BEGIN

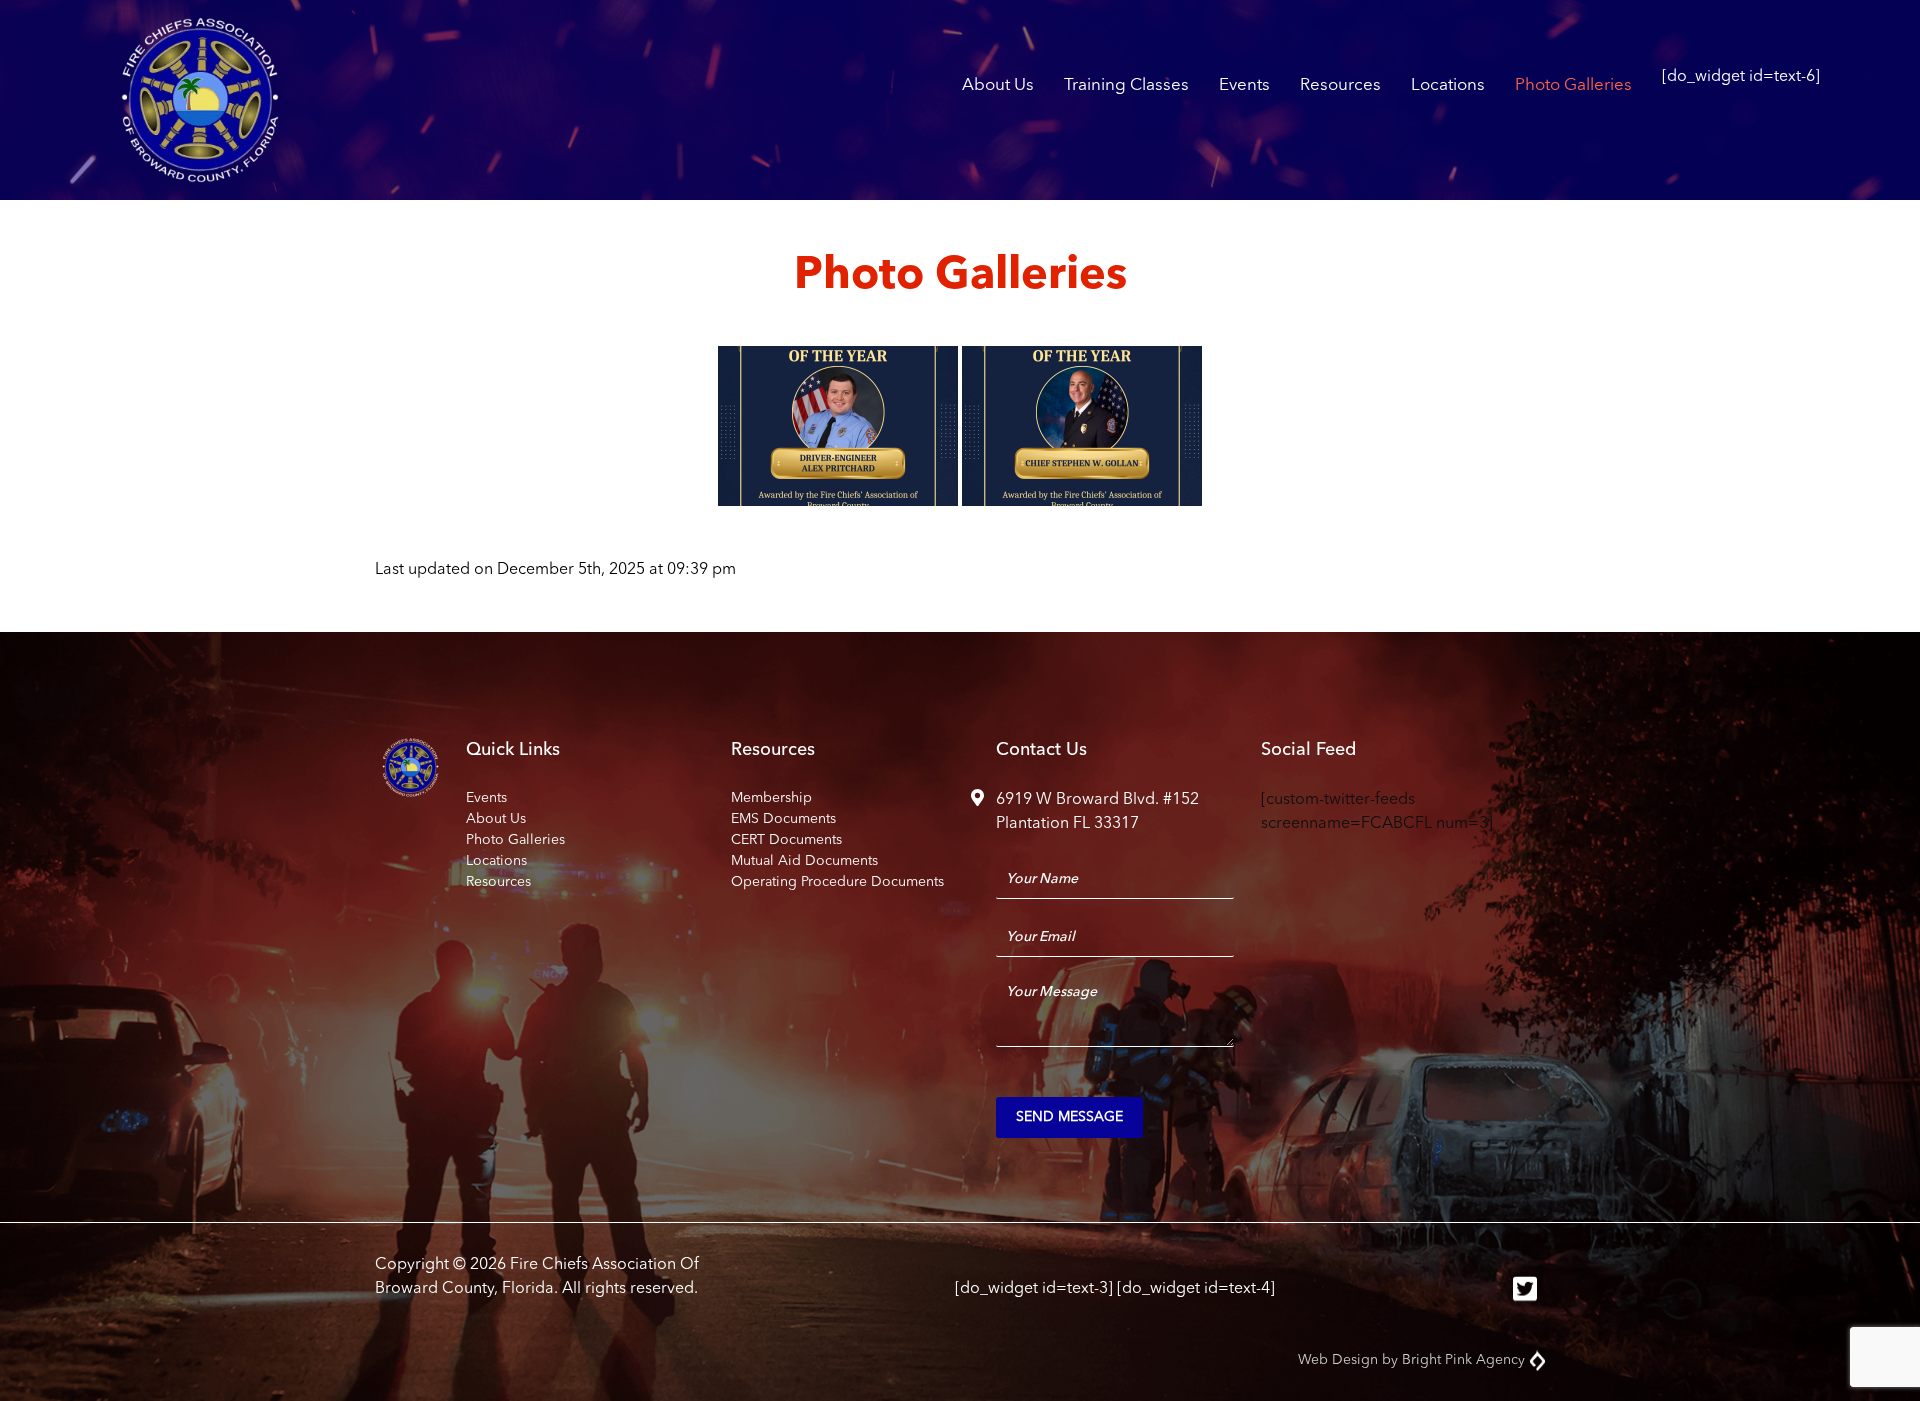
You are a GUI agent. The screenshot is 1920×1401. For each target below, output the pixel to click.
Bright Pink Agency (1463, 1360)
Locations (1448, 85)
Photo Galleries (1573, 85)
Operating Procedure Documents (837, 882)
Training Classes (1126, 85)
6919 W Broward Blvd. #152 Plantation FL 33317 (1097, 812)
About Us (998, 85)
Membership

END

◆ Action item ◆
Begin with the line holding "Training Classes (1126, 85)" and end with the last line of the material. Copy all of them exactly.

◆ Answer area ◆
Training Classes (1126, 85)
6919 W Broward Blvd. #152 Plantation FL 33317 (1097, 812)
About Us (998, 85)
Membership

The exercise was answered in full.